Beeminder Forum

Philosophical setup instructions for TagTime

Ha! Yes! Silly brains! I relate to all of those.

It’s mathematically true that RIGHT NOW is the most likely of all possible future moments for the next ping to ping. So I find that focusing on that helps to mitigate some of those incorrect intuitions.

Like, “I’ve gotten away with goofing off this long without getting pung, I can probably go a liiiiitle longer…”.(Logically true in the same way that “just one more piece of pie won’t matter in the long run” is true.) So I try to replace it with “OMG stay focused cuz the next ping is pinging ANY SECOND”. That works wonders on my brain.

But the right intuition to cultivate, I think, is just “start a tock and you’ll get 1 ping”. Exactly true, on average. It might be for naught or you might get double credit but just pretend it’s deterministic, start the 45-minute block of work, and expect your next ping.

PS: I also find that looking at the numbers at helps a lot. For example, seeing that the next ping will very likely happen between 1 minute and 3 hours from now.

1 Like

This week I am going to train my intuition by tracking everything both using Toggl AND Tagtime, and see how they compare. So far, even though it feels like it’s wrong, Tagtime almost exactly matched Toggl after a few hours. It felt uneven at first, but I can see that the longer I track it on both, the more Tagtime will prove correct on average.

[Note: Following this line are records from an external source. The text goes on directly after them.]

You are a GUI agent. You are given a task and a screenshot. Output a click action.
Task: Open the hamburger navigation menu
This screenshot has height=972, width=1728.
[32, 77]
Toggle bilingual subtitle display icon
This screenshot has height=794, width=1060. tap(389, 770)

Just did some math on the question of how much time you have to measure with TagTime for the estimate to be probably approximately correct:

  • If TagTime says you spent 45 minutes there’s an 86% chance it was really between 0 & 2 hours
  • If TagTime says you spent 3 hours there’s a >90% chance it was really between 1 & 6 hours
  • If TagTime says you spent 6 hours there’s a 71% chance that’s within 37% of the truth
  • If TagTime says you spent 8 hours there’s a 67% chance that’s within 33% of the truth
  • If TagTime says you spent 9 hours there’s a 74% chance it was between 6 & 12 hours
  • If TagTime says you spent 35 hours there’s an 80% chance that’s within 20% of the truth
  • If TagTime says you spent 40 hours there’s a 90% chance it was between 32 & 50 hours
  • If TagTime says you spent 80 hours there’s an 86% chance that’s within 15% of the truth
  • If TagTime says you spent 220 hours there’s a 90% chance that’s within 10% of the truth
  • If TagTime says you spent 50k hours there’s a 99% chance that’s within 1% of the truth

(Of course increasing the frequency of pings from the default of once per 45 minutes gives you tighter estimates faster.)

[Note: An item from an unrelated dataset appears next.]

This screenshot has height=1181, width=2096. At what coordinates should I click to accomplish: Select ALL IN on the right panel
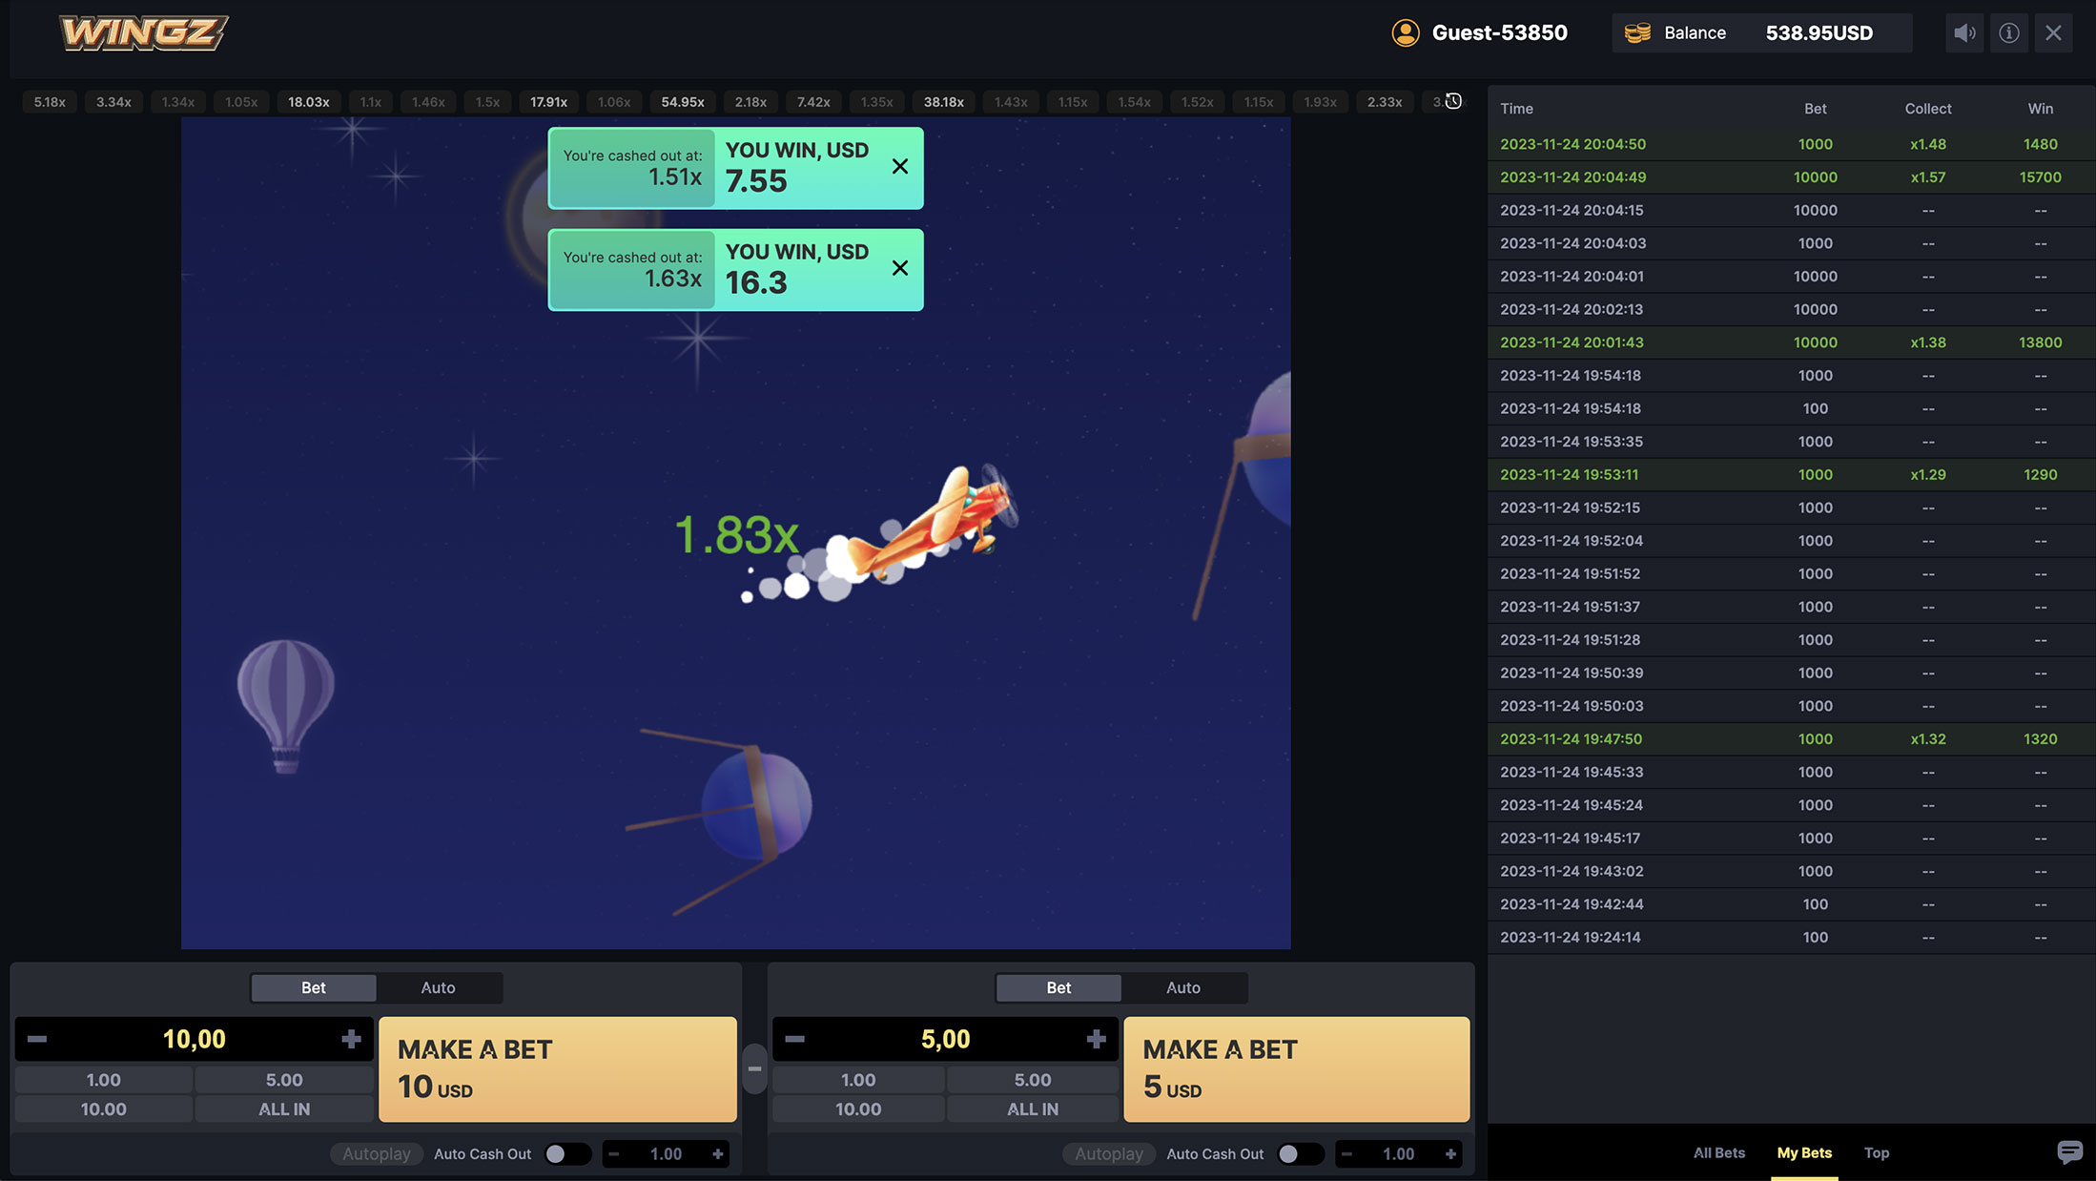1032,1109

Hah, I like this. Much more motivating than the other mathematically true fact that you won’t get a ping until 45 minutes from right now (on average).

1 Like

Coming from Bitcoin where new blocks are found stochastically with an average interval of about 10 minutes, I found TagTime’s unpredictability over the short term but expected accuracy over the long time to be highly intuitive. Bitcoin even prepared me for weird things like the hitchhiker’s paradox which applies to TagTime as well. :slight_smile:

Still, on eep days, I’d really love it if it was possible to lower the interval time to reduce variance, get in my whatever number of minutes, and then dial it back up for everyday stuff.


One solution I’m playing with is, on eep days, you could ask TagTime to guarantee a ping in the next 45 minutes. This extra ping would be limited to - say - once a week or so.

Would that work or not for you?

I might be philosophically opposed to that, unless there’s a way to make the math work [1], ie, to not lose the property that what TagTime reports is a wholly unbiased estimate of how you spent your time.

The only way I’ve thought of for that to work is to explicitly pause TagTime and switch to manual tracking for some period of time. Here’s @byorgey spelling that out:

My opinion, though, is that this is a rabbit hole that it’s a bad idea for a new TagTime implementation to go down, until the basic functionality is solid.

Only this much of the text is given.